Same thing happened to us, but it was OUR dog - a year-old farm collie. Penning her up until we can trust her. Darn it. We got her to help PROTECT our animals.


----------



## RemudaOne (Oct 31, 2012)

I've got everything set up.  I'll use two of the cockerels, that should draw attention.  I did my target shooting tonight as a tune up and I have a chair and my gun(going with a 22 instead of the 410) inside my sheep trailer.  The cage will be about 15 yards from me.  Boy, I hope it shows up.  With the 22, I've got less of a chance of murdering the cockerels, lol.  

We'll see what happens.  Keep your fingers crossed for me, my customers love their FREE Range chicken eggs, hopefully we'll be able to get back to that soon.


----------



## promiseacres (Nov 1, 2012)

Good luck getting those critters!


----------



## bonbean01 (Nov 1, 2012)

Good luck and hope you get it/them!!!!!  Would love to be sitting beside you in a chair quietly watching and waiting


----------



## Pearce Pastures (Nov 1, 2012)




----------



## RemudaOne (Nov 1, 2012)

bonbean01 said:
			
		

> Good luck and hope you get it/them!!!!!  Would love to be sitting beside you in a chair quietly watching and waiting


LOL, here you go Bon.

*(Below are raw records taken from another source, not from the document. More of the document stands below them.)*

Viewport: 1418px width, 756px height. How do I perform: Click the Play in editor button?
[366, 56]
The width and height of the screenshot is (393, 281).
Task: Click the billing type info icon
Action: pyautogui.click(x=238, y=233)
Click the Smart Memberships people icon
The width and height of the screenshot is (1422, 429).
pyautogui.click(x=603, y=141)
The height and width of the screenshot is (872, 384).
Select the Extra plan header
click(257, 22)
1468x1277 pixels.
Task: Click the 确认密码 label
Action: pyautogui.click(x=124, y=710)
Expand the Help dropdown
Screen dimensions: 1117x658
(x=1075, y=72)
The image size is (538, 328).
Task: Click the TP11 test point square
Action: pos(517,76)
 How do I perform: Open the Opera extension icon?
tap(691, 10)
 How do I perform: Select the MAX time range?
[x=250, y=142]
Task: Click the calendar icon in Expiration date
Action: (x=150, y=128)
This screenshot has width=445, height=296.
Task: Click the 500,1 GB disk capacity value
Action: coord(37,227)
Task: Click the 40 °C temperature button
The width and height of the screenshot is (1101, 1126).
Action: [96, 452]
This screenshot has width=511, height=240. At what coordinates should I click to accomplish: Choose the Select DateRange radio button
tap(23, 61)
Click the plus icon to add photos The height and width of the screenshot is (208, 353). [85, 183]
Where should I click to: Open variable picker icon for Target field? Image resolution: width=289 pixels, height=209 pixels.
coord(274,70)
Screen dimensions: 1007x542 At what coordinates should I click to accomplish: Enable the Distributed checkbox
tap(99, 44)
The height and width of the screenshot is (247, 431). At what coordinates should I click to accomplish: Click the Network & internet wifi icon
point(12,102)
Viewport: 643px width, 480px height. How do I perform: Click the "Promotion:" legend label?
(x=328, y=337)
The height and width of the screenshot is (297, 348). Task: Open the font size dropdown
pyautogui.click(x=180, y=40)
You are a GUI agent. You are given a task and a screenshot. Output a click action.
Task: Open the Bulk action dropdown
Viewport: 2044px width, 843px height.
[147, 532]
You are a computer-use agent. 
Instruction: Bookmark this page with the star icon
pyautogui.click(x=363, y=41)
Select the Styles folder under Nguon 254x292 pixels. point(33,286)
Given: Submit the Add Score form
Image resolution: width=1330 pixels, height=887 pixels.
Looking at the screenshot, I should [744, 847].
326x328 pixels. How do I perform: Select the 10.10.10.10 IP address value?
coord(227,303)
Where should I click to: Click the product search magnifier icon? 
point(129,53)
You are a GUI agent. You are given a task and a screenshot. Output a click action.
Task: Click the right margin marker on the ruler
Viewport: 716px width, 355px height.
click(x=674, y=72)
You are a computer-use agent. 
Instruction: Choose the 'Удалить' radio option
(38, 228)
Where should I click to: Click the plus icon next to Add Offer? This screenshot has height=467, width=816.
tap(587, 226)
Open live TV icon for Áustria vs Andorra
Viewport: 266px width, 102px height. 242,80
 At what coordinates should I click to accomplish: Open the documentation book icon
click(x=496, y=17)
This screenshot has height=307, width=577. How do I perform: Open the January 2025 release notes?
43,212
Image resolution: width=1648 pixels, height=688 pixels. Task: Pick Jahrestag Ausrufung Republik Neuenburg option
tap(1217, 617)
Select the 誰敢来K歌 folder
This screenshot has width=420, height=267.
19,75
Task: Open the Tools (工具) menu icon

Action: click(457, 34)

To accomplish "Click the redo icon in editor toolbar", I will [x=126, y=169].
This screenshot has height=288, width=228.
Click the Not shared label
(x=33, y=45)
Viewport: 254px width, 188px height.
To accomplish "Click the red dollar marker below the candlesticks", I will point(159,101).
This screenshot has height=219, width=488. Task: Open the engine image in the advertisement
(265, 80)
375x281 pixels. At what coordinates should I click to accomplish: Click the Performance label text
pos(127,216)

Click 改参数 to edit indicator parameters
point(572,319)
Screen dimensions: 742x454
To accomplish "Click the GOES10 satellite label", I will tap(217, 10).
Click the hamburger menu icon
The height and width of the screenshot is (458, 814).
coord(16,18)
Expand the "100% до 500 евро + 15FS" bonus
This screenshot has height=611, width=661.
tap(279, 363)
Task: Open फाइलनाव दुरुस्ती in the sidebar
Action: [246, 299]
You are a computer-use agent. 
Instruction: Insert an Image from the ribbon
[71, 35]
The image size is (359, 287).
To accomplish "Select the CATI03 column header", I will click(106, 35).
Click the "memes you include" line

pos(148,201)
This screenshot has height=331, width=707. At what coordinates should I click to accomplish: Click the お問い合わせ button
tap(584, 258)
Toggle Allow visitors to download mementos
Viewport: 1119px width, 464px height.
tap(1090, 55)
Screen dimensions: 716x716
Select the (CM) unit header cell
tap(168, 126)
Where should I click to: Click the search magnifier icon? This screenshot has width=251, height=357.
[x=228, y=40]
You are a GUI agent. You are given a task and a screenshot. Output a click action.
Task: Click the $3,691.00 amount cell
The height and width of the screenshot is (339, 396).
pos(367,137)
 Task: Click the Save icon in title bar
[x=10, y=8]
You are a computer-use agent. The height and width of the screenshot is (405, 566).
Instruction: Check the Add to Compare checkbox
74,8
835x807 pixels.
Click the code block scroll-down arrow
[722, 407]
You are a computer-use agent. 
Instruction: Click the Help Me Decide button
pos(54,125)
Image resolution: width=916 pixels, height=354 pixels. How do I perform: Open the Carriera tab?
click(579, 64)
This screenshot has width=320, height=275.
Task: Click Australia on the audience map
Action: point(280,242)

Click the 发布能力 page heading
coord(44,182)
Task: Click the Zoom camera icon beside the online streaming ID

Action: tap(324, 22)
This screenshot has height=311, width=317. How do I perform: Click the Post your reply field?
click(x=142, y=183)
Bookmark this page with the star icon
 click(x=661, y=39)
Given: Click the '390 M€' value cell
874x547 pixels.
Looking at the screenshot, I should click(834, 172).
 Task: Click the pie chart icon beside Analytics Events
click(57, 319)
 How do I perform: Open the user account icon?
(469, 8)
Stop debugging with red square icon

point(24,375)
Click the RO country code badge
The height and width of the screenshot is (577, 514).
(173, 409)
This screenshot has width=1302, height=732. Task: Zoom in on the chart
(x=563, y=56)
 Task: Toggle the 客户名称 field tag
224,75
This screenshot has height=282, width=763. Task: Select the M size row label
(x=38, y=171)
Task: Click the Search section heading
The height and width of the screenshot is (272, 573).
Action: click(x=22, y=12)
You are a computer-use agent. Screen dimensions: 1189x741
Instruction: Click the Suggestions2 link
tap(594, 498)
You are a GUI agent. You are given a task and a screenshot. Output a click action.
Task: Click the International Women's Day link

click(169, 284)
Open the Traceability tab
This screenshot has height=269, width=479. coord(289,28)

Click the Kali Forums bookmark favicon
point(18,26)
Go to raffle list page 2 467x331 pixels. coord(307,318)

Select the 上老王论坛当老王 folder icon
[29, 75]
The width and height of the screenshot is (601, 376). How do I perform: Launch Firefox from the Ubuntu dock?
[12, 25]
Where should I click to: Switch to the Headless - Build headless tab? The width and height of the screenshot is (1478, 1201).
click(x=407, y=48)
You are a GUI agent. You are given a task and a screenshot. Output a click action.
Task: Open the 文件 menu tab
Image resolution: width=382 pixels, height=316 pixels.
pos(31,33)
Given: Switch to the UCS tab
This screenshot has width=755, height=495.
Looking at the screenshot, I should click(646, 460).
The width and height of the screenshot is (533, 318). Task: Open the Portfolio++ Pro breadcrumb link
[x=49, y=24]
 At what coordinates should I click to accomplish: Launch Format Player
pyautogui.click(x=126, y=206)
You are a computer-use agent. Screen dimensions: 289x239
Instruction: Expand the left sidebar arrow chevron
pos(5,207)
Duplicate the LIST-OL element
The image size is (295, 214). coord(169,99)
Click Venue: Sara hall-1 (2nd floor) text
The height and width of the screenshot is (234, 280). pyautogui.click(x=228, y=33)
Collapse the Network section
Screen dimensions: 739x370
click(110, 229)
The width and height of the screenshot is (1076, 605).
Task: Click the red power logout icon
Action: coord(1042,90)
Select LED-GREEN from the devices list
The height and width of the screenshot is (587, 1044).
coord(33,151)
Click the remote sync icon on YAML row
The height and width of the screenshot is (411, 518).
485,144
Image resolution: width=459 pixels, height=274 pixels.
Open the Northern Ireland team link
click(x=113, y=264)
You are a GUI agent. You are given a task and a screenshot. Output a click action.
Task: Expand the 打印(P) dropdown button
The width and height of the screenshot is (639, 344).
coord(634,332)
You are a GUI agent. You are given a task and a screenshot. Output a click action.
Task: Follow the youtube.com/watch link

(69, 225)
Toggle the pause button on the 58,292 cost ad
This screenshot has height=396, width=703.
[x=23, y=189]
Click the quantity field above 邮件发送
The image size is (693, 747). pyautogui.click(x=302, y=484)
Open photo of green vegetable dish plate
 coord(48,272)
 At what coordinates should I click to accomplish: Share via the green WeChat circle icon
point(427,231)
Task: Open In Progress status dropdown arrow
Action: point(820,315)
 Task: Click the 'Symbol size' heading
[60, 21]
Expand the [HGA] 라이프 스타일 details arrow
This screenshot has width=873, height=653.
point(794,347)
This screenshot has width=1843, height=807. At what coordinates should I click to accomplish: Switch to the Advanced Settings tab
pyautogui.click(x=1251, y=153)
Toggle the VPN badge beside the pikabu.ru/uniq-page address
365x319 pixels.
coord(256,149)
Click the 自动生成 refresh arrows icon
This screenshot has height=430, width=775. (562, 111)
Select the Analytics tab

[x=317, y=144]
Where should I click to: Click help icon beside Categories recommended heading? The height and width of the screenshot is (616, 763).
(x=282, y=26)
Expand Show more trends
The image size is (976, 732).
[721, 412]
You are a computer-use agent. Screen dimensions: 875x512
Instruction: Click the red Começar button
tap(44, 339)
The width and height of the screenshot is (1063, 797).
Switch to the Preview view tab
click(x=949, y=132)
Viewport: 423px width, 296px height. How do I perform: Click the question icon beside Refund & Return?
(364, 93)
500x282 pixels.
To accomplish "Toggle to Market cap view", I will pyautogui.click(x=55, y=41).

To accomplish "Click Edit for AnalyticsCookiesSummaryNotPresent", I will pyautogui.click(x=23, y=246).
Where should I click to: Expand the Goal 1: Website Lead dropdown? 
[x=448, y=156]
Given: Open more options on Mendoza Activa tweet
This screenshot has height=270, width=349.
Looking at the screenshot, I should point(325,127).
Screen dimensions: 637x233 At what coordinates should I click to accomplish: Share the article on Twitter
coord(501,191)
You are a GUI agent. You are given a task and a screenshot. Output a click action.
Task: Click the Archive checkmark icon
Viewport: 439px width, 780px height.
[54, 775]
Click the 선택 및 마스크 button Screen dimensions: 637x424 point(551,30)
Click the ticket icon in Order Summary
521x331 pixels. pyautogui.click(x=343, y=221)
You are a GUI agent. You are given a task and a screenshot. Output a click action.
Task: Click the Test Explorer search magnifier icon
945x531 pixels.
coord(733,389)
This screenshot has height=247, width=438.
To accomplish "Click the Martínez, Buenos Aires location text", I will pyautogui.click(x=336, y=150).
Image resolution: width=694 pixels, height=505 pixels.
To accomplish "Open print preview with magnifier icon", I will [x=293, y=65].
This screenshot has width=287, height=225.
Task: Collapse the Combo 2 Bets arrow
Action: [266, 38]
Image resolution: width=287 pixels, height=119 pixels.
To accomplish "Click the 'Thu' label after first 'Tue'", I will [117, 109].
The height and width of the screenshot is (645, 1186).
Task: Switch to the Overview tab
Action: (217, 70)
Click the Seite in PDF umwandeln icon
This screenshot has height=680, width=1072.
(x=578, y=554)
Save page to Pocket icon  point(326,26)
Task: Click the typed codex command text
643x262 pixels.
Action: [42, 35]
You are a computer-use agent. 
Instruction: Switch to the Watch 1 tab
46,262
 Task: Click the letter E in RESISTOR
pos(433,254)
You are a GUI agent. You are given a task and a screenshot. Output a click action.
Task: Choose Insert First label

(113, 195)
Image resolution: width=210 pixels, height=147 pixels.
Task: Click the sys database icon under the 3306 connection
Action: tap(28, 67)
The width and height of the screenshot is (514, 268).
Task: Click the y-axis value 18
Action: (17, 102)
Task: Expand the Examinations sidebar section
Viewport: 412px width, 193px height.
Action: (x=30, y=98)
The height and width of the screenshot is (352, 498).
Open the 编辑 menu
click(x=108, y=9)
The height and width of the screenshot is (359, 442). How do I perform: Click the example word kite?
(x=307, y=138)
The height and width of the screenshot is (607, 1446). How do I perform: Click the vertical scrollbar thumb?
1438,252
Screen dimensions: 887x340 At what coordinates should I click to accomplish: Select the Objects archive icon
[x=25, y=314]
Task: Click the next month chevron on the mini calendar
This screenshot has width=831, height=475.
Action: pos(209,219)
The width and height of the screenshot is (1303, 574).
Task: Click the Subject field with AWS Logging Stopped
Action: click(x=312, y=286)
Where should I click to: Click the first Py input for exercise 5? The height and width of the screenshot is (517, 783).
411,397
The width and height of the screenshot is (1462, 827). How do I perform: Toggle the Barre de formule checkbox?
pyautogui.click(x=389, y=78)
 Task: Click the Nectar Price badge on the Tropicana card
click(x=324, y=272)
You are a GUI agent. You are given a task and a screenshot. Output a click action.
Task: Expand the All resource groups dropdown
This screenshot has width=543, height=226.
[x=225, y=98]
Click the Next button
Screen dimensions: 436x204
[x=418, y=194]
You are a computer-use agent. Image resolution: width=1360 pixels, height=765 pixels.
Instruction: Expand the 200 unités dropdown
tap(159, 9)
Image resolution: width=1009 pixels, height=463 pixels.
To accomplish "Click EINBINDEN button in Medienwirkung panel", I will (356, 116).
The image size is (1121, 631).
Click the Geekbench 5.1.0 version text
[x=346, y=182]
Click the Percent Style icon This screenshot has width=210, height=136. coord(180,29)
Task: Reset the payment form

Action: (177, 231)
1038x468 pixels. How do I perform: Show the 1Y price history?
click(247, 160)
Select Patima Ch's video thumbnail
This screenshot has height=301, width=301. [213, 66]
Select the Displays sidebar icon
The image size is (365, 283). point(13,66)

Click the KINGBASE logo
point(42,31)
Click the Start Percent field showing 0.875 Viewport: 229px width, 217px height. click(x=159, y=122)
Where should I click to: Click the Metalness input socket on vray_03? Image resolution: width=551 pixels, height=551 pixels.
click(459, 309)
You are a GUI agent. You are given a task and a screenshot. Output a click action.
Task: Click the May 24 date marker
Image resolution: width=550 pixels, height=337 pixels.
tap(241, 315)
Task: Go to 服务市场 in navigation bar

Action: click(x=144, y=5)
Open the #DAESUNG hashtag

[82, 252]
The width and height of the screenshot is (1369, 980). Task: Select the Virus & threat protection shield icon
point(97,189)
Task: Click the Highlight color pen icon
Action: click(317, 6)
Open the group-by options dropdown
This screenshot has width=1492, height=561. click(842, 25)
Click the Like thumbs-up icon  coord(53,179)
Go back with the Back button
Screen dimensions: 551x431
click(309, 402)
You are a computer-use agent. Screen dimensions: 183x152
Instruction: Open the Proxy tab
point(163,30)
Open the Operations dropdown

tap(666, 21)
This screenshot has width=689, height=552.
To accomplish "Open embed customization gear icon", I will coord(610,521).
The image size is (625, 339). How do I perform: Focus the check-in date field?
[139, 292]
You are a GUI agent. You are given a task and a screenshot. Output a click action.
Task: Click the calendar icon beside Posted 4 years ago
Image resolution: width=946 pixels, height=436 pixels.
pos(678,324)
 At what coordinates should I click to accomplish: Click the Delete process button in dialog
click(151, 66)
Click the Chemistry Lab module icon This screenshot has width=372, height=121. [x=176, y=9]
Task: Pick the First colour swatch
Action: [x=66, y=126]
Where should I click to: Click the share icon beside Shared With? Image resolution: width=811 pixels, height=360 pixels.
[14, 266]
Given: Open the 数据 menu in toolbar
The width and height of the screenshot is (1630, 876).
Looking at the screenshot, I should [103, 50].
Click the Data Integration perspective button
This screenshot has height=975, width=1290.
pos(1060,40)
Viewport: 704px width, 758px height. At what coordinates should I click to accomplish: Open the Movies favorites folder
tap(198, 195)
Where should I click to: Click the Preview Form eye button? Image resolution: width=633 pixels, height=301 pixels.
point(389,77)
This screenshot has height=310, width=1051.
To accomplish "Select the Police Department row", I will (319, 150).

Now you are  Shhhhhh


----------



## bonbean01 (Nov 1, 2012)

Thanks Kristi...not quite the same as being there...but better than nothing


----------



## Pearce Pastures (Nov 1, 2012)

NICE! Now we just need the after photo once you get em'!


----------



## Alice Acres (Nov 1, 2012)

Pearce Pastures said:
			
		

> NICE! Now we just need the after photo once you get em'!


waiting, waiting...


----------



## RemudaOne (Nov 1, 2012)

Pearce Pastures said:
			
		

> NICE! Now we just need the after photo once you get em'!


Amen!


----------



## RemudaOne (Nov 1, 2012)

Well, my mother just called to say they are on their way over for eggs. I've got about another twenty minutes and I'll have to wrap for today. But tomorrow I'll be in the same bat place at the same bat time


----------



## Bridgemoof (Nov 1, 2012)




----------



## Royd Wood (Nov 1, 2012)

Good Luck Remuda and if the 410 doesn't do it grab a rake.

Sounds like a stinky crafty fox


----------